Please copy out the items word for word, starting at the line containing "Task: Select UK size 4.5 cell" and ending at the line containing "Instruction: Click chevron", with both of those lines included.

● Available records:
******

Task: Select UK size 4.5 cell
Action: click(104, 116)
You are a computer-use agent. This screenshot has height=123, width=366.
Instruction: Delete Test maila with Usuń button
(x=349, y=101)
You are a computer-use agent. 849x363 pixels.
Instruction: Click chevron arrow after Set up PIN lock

******

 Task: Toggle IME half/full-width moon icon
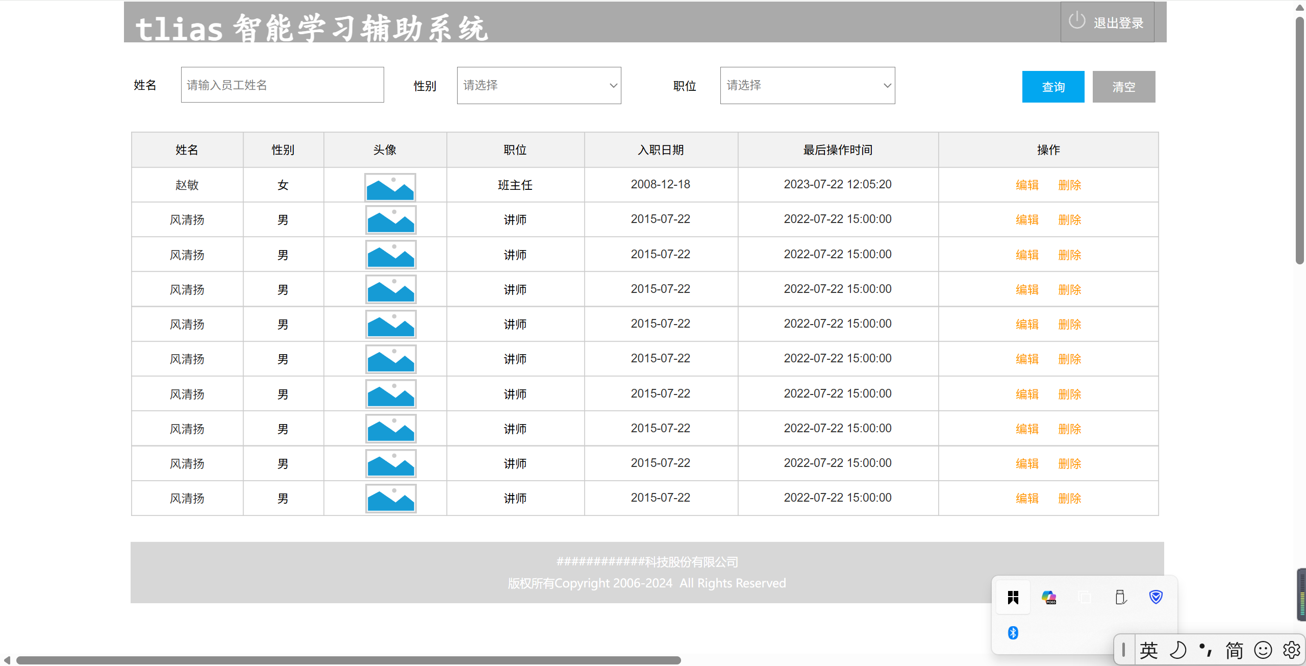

******

● Solution to this problem:
Task: Select UK size 4.5 cell
Action: click(104, 116)
You are a computer-use agent. This screenshot has height=123, width=366.
Instruction: Delete Test maila with Usuń button
(x=349, y=101)
You are a computer-use agent. 849x363 pixels.
Instruction: Click chevron arrow after Set up PIN lock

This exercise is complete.